The good news side of this is that nobody buys something that’s worthless. NSN does in fact have strong assets, and certainly those assets could be leveraged to produce a good return on any private equity investment. The bad news is that if you’ve got good assets that could produce a good ROI, why aren’t they producing one for you, if not that you’re messing up? Clearly neither Nokia nor Siemens would be looking to sell off a stellar activity.
But there are reports that the “managed services” space that Alcatel-Lucent, Ericsson, and NSN all crave share in is expanding; Ericsson won a 3 Italia deal to revamp their IT processes. Not exactly a giant deal, and in any case it isn’t a broad endorsement of a outsource-based service-layer strategy. Operators tell us that they’re happy to outsource stuff that’s a cost center, that has no direct competitive impact, and that depends on skills they don’t have and don’t want to develop. They’re less sanguine about outsourcing what makes them profitable. I think that the question here is whether the private equity guys are drinking the PR Kool-Aid on managed services or whether they see that changes need to be made in NSN’s service-layer positioning and are confident they can make them.

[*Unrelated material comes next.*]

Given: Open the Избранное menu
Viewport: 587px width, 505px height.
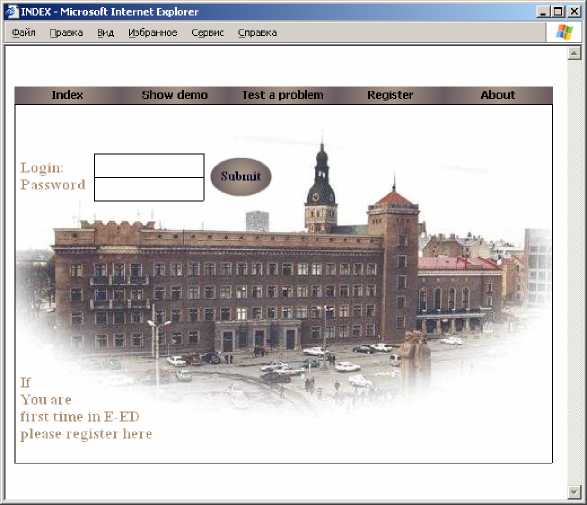Looking at the screenshot, I should coord(153,33).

We said in our 2009 analysis of vendors that NSN needed to sing prettier at the strategy level to create service-layer-strategic traction with buyers. We also said that such traction would be increasingly critical to success and to sustaining margins at lower layers in the network. The problem is that our surveys have shown that NSN lost credibility in the period since that analysis. While their worst dip was from the fall of 2009 to the spring of 2010, they’ve gained little ground between spring and fall, and in some key areas (like the radio network in mobile infrastructure) they actually lost slightly. There’s absolutely nothing wrong with their product line or their technical skills here—their problem is purely marketing/positioning.

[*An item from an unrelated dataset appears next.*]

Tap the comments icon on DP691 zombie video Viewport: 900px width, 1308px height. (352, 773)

That’s the centerpiece of the dilemma that confronts any organization who buys a piece of NSN. You can believe that managed services tides will lift all boats, including NSN, and that you see this great truth even though neither of the current partners does. Or you can believe that the problem of the service layer can be solved for NSN by singing their song more effectively. Given that, I’d be looking at creating an NSN choir if I were senior management there! Otherwise a deal could go sour simply by having the current NSN trends continue in the face of a newly aggressive position by one of the competitors.